A few weeks ago and then some, I [as occasional blogger!] got contacted by datazar.com to write a piece on this data-sharing platform. I then went and checked what this was all about, having the vague impression this was a platform where I could store and tun R codes, besides dropping collective projects, but from what I quickly read, it sounds more like being able to run R scripts from one’s machine using data and code stored on datazar.com. But after reading just one more blog entry I finally understood it is also possible to run R, SQL, NotebookJS (and LaTeX) directly on that platform, without downloading code or data to one’s machine. Which makes it a definitive plus with this site, as users can experiment with no transfer to their computer. Hence on a larger variety of platforms. While personally I do not [yet?] see how to use it for my research or [limited] teaching, it seems like an [yet another] interesting exploration of the positive uses of Internet to collaborate and communicate on scientific issues! With no opinion on privacy and data protection offered by the site, of course.

continental divide

Posted in Books, Kids, pictures, R with tags , , , , on May 19, 2017 by xi'an

While the Riddler puzzle this week was anticlimactic,  as it meant filling all digits in the above division towards a null remainder, it came as an interesting illustration of how different division is taught in the US versus France: when I saw the picture above, I had to go and check an American primary school on-line introduction to division, since the way I was taught in France is something like that

with the solution being that 12128316 = 124 x 97809… Solved by a dumb R exploration of all constraints:

for (y in 111:143)
for (z4 in 8:9)
for (oz in 0:999){
  z=oz+7e3+z4*1e4
  x=y*z
  digx=digits(x)
  digz=digits(z)
  if ((digz[2]==0)&(x>=1e7)&(x<1e8)){ 
   r1=trunc(x/1e4)-digz[5]*y 
   if ((digz[5]*y>=1e3)&(digz[4]*y<1e4) &(r1>9)&(r1<100)){ 
    r2=10*r1+digx[4]-7*y 
    if ((7*y>=1e2)&(7*y<1e3)&(r2>=1e2)&(r2<1e3)){     
     r3=10*r2+digx[3]-digz[3]*y 
     if ((digz[3]*y>=1e2)&(digz[3]*y<1e3)&(r3>9)&(r3<1e2)){
       r4=10*r3+digx[2]
       if (r4<y) solz=rbind(solz,c(y,z,x))
  }}}}

Looking for a computer-free resolution, the constraints on z exhibited by the picture are that (a) the second digit is 0 and the fourth digit is 7.  Moreover, the first and fifth digits are larger than 7 since y times these digits is a four-digit number. Better, since the second subtraction from a three-digit number by 7y returns a three-digit number and the third subtraction from a four-digit number by ny returns a two-digit number, n is larger than 7 but less than the first and fifth digits. Ergo, z is necessarily 97809! Furthermore, 8y<10³ and 9y≥10³, which means 111<y<125. Plus the constraint that 1000-8y≤99 implies y≥112. Nothing gained there! This leaves 12 values of y to study, unless there is another restriction I missed…

Le Monde puzzle [#1006]

Posted in Kids, R with tags , , , , , , , on May 3, 2017 by xi'an

Once the pseudo-story [noise] removed, a linear programming Le Monde mathematical puzzle:

For the integer linear programming problem

max 2x¹+2x²+x³+…+x¹⁰

under the constraints

x¹>x²+x³, x²>x³+x⁴, …, x⁹>x¹⁰+x¹, x¹⁰>x¹+x²

find a solution with the maximal number of positive entries.

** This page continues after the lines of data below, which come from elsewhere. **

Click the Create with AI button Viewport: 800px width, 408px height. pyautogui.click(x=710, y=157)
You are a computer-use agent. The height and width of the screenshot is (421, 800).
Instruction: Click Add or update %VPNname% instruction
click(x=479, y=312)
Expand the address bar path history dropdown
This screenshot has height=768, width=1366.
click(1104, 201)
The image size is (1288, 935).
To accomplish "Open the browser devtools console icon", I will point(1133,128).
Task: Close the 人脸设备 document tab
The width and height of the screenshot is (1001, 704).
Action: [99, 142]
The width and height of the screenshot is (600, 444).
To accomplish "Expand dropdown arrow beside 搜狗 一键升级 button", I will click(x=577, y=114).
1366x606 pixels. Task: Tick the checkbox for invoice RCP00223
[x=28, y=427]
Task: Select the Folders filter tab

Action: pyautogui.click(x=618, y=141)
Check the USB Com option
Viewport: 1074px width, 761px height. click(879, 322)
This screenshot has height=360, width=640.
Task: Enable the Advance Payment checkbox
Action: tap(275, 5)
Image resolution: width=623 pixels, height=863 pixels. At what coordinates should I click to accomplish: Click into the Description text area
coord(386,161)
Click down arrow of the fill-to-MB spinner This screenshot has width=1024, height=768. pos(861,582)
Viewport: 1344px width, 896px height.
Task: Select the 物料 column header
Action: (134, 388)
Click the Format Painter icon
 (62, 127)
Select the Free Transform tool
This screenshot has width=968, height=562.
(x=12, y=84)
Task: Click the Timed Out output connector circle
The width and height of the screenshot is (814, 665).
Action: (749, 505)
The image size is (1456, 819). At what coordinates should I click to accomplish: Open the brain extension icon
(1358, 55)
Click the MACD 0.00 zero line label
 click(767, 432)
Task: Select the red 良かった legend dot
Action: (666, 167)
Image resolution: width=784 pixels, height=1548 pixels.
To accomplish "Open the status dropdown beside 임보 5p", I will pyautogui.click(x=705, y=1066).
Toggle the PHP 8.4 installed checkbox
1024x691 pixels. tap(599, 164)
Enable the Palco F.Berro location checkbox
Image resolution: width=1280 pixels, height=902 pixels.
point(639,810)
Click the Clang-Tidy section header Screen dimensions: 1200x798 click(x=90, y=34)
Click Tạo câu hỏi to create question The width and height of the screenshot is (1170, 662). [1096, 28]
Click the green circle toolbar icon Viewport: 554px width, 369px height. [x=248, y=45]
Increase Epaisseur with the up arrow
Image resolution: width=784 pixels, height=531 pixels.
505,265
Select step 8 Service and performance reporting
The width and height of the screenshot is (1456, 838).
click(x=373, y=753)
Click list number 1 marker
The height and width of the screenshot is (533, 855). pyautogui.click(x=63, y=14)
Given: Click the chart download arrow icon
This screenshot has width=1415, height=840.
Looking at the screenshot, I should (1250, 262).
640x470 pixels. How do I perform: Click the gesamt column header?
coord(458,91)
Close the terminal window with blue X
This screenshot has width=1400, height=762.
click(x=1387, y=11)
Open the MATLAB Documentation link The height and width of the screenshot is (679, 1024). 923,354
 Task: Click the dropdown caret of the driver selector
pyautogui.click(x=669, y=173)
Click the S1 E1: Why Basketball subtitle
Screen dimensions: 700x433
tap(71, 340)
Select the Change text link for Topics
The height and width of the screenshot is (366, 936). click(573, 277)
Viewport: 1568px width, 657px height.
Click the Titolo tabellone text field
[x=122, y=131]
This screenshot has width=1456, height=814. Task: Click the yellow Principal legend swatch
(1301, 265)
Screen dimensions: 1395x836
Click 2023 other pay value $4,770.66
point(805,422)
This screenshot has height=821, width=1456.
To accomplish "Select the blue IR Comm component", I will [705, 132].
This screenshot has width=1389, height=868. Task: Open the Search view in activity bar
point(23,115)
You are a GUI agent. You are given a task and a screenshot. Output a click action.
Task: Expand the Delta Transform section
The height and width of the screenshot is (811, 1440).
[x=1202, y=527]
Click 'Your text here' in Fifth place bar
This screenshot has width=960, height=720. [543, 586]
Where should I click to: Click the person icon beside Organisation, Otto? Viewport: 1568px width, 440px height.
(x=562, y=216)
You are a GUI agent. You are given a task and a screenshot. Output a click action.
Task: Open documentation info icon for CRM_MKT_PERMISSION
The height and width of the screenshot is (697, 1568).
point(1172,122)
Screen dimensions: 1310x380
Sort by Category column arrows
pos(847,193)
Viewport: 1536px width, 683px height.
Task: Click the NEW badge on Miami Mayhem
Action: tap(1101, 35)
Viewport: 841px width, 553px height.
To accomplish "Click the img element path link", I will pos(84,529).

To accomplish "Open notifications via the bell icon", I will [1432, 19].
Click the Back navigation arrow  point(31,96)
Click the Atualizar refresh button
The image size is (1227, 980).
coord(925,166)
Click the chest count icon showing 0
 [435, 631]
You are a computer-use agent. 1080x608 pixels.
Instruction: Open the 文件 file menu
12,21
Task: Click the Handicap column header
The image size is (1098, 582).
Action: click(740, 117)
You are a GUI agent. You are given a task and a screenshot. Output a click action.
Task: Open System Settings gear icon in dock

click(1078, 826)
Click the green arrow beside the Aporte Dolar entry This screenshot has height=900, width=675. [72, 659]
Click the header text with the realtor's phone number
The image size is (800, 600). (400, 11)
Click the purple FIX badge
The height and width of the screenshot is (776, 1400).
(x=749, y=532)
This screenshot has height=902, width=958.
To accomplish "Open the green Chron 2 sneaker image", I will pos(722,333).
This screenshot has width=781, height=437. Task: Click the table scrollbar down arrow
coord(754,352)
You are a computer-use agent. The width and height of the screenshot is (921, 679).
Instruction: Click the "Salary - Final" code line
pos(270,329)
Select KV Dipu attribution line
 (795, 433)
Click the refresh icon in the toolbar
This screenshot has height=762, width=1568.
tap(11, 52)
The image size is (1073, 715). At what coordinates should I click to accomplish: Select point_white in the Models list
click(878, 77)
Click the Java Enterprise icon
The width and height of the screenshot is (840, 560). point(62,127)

Expressed this way, it becomes quite straightforward to solve with the help of a linear programming R code like lpSolve. Indeed, a simple iteration of the constraints shows that positive entries are necessarily bracketed by negative entries, since, e.g.,

x²<-88x¹/55, x¹⁰<-33x¹/55

(which applies to all consecutive triplets since the constraints are invariant by transposition). Hence there are at most five positive entries but calling lpSolve with this option

> lp (direction="max", 
objective.in=c(2,2,rep(1,8)),
const.mat=A, 
const.dir=rep(">=",10), 
const.rhs=rep(1,10)+A%*%c(rep(c(20,-1),5)), 
all.int=TRUE) 
Error: no feasible solution found

shows this is not possible. (The added vector is my way of getting around the constraint that lpSolve only considers positive entries. I therefore moved the negative entries by 20, meaning they are assumed to be larger than -20. Using the larger bound 50 does not change the outcome.) From there, there are 10 possible versions of vectors with four positive entries and a simple loop returns

> masume
[1] -90
> topast
 [1] -11 1 -13 1 -15 1 -17 1 -19 -9

as the maximal criterion and argument of this maximum with four positive entries.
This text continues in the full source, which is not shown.